Summary: Researchers clarify changes in cortical neural circuits that may underlie disrupted neurodevelopment and cognitive impairments in schizophrenia.
Source: Elsevier
New insights into GABAergic microcircuit alterations in schizophrenia
Researchers at the University of Pittsburgh report detailed postmortem findings that refine our understanding of how cortical GABAergic microcircuits are altered in schizophrenia. Published in Biological Psychiatry, the study led by Dr. Kenneth Fish examines specific inhibitory interneurons called chandelier cells and their specialized synaptic arrays—known as cartridges—that regulate pyramidal neuron output in the prefrontal cortex. The results point toward selective, layer-specific changes consistent with atypical neurodevelopment rather than a uniform loss of inhibitory signaling.
Earlier postmortem work, including studies from Professor David Lewis’s laboratory, suggested widespread deficits in GABAergic signaling in schizophrenia, based on reduced markers of GABA reuptake across multiple cortical layers. Chandelier cells provide powerful, targeted inhibition at the axon initial segment of pyramidal neurons, using the inhibitory transmitter GABA and forming cartridges composed of multiple presynaptic boutons. Those prior findings were interpreted as evidence for broadly reduced GABA-mediated inhibition and compensatory changes at postsynaptic sites.
However, the new University of Pittsburgh study provides a higher-resolution view by comparing protein markers involved in GABA synthesis and packaging and by distinguishing transcriptionally defined subtypes of chandelier cell cartridges. The team examined prefrontal cortex tissue from 20 individuals with schizophrenia and 20 matched comparison subjects, quantifying the density and molecular composition of chandelier cell cartridges across cortical layers.

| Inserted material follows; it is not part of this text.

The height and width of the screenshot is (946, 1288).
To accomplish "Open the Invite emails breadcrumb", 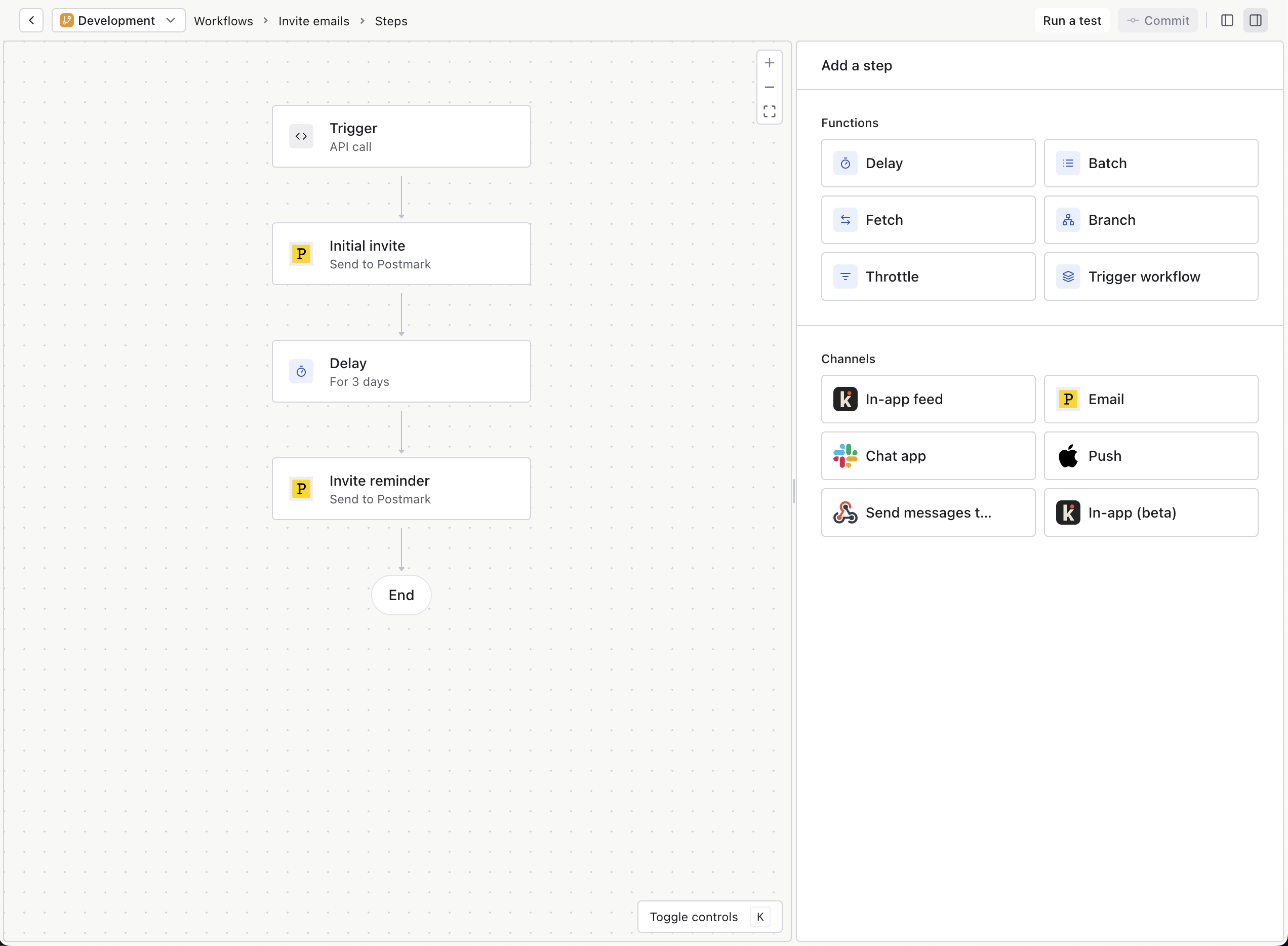I will click(x=314, y=21).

Key findings: a selective increase in a chandelier cell subtype
Contrary to the idea of a universal GABA deficit, the study found that markers of GABA synthesis (GAD67) and vesicular GABA transport (vGAT) per bouton were not reduced in schizophrenia. Instead, the most striking change was a nearly threefold increase in the density of cartridges belonging to a transcriptionally unique subset of chandelier cells that express calbindin (CB+) — and this increase was restricted to layer 2 of the prefrontal cortex.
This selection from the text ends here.